• _DIRECTIONS_:
A: Answer these questions from the Borbollones passage, one answer per line with matching marks:
(i) In which national park is the vent located?
(ii) What pH did the Borbollones show?
(iii) Which bacterial genus predominates together with the Thermoplasmatales archaeon?
B: From the Borbollones passage, list every component of the released gas with its stated share.

Here we report the chemical and microbial characterization of the surface water of a CO2-rich hydrothermal vent known in Costa Rica as Borbollones, located at Tenorio Volcano National Park. The Borbollones showed a temperature surrounding 60 °C, a pH of 2.4 and the gas released has a composition of ~ 97% CO2, ~ 0.07% H2S, ~ 2.3% N2 and ~ 0.12% CH4. Other chemical species such as sulfate and iron were found at high levels with respect to typical fresh water bodies. Analysis by 16S rRNA gene metabarcoding revealed that in Borbollones predominates an archaeon from the order Thermoplasmatales and one bacterium from the genus Sulfurimonas. Other sulfur- (genera Thiomonas, Acidithiobacillus, Sulfuriferula, and Sulfuricurvum) and iron-oxidizing bacteria (genera Sideroxydans, Gallionella, and Ferrovum) were identified. Our results show that CO2-influenced surface water of Borbollones contains microorganisms that are usually found in acid rock drainage environments or sulfur-rich hydrothermal vents. To our knowledge, this is the first microbiological characterization of a CO2-dominated hydrothermal spring from Central America and expands our understanding of those extreme ecosystems.

Collection entries:
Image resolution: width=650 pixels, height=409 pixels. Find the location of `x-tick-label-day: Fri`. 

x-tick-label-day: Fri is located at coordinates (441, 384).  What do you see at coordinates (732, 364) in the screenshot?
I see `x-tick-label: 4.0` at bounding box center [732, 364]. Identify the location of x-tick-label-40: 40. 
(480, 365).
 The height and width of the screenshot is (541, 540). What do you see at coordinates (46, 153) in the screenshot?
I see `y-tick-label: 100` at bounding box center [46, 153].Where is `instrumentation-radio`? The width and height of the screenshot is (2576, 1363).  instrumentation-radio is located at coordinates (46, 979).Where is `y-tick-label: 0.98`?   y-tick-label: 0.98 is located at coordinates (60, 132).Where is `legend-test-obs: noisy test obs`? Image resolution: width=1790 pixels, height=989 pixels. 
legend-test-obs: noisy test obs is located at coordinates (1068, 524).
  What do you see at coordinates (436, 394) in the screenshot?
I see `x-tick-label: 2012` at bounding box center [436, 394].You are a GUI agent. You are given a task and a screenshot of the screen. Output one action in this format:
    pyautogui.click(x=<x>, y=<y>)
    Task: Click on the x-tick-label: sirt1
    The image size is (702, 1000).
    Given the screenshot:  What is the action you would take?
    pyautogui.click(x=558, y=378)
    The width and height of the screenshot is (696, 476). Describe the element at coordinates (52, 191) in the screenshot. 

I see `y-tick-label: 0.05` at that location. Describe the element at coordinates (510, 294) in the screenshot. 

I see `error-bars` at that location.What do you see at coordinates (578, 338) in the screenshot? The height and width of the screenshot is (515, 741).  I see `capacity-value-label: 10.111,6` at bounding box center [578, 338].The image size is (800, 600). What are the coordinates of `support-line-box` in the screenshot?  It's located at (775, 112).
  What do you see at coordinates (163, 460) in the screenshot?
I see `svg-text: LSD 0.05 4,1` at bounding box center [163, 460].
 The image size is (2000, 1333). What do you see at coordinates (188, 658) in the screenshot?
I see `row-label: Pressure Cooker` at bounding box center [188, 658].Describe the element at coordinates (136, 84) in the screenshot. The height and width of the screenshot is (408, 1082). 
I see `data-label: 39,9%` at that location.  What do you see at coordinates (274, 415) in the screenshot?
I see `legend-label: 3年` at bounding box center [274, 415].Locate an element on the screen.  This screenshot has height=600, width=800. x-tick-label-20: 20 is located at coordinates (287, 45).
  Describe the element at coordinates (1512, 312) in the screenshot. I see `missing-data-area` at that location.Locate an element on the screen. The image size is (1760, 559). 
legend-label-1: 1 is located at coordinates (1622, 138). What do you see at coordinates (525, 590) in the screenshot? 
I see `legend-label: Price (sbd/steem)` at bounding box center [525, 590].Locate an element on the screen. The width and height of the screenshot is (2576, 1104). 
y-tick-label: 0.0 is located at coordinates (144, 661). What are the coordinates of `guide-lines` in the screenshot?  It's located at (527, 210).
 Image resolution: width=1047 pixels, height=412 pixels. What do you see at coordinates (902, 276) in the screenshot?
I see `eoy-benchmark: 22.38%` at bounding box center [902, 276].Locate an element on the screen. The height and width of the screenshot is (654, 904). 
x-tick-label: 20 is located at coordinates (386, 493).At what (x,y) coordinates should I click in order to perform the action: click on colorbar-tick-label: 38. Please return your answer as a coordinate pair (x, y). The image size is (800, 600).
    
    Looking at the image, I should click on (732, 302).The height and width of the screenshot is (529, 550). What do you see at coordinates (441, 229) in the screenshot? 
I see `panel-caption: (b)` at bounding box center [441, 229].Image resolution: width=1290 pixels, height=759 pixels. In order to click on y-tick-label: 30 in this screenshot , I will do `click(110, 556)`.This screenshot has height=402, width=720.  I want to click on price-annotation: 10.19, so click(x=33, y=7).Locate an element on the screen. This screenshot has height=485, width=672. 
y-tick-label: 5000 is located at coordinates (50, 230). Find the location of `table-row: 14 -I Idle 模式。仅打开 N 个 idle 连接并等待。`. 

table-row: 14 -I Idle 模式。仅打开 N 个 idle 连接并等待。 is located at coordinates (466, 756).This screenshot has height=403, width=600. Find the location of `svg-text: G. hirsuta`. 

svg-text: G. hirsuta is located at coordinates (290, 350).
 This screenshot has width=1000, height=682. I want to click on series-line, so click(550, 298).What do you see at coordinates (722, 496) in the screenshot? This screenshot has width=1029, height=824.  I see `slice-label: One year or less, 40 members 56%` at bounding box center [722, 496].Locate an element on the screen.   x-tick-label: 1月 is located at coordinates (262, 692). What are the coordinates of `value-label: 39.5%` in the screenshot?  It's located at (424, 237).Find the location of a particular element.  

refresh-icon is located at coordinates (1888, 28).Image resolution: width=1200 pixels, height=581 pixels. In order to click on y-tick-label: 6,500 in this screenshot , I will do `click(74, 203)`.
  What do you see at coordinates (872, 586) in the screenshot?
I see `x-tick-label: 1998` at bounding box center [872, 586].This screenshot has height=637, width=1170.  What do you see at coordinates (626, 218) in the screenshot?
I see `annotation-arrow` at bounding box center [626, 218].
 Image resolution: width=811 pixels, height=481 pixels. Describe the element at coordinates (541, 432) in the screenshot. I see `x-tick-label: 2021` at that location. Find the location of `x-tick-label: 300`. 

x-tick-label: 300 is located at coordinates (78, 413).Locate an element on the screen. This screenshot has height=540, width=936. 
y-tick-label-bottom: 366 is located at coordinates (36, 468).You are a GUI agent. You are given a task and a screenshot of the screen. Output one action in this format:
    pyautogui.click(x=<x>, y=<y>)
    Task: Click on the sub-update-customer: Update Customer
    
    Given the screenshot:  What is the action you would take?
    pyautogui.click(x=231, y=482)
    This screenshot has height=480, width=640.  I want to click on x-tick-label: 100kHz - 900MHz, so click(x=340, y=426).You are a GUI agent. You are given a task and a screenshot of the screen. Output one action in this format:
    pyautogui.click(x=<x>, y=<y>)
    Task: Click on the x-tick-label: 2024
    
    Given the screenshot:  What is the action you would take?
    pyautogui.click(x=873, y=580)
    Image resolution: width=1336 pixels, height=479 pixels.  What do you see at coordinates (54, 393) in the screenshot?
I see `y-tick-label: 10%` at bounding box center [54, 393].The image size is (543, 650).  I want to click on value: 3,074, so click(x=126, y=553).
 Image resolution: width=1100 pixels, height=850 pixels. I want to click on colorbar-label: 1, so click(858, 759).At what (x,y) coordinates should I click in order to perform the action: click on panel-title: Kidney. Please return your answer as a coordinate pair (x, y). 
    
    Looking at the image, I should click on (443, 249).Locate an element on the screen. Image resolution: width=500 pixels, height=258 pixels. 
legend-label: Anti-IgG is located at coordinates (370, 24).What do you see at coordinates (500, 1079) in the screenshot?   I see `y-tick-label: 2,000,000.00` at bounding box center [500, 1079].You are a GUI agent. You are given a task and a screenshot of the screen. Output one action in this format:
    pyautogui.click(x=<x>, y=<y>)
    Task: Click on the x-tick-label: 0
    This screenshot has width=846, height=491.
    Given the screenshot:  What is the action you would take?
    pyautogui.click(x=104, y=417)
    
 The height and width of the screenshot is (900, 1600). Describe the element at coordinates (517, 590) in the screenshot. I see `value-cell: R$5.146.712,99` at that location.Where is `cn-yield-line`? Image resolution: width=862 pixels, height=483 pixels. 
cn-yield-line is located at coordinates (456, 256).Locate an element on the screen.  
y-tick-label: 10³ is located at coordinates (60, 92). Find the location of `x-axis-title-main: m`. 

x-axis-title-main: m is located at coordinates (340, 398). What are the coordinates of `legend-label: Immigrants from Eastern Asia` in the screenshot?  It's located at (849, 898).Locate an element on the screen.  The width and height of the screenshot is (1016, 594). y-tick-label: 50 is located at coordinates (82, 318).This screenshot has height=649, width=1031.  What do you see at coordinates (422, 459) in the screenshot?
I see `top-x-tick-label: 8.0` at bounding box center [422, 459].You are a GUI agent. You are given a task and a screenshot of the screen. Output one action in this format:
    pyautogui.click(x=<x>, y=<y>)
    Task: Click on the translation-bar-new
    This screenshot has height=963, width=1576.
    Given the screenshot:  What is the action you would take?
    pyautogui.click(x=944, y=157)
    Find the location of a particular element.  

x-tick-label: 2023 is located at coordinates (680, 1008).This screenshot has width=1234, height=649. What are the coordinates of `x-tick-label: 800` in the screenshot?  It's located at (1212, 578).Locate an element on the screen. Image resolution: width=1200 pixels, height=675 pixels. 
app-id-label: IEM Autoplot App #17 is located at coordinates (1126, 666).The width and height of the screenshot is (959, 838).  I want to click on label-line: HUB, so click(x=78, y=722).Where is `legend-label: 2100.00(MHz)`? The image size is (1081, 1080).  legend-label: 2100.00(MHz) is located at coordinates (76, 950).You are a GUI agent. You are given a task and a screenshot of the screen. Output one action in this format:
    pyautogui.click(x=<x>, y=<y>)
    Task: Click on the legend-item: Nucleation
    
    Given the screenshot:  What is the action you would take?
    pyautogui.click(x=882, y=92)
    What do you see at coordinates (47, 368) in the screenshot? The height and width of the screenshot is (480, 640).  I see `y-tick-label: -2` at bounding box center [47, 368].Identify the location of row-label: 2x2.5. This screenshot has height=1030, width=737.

• _PER-TASK OUTPUTS_:
A:
(i) Tenorio Volcano National Park
(ii) 2.4
(iii) Sulfurimonas

B:
CO2, ~ 97%
H2S, ~ 0.07%
N2, ~ 2.3%
CH4, ~ 0.12%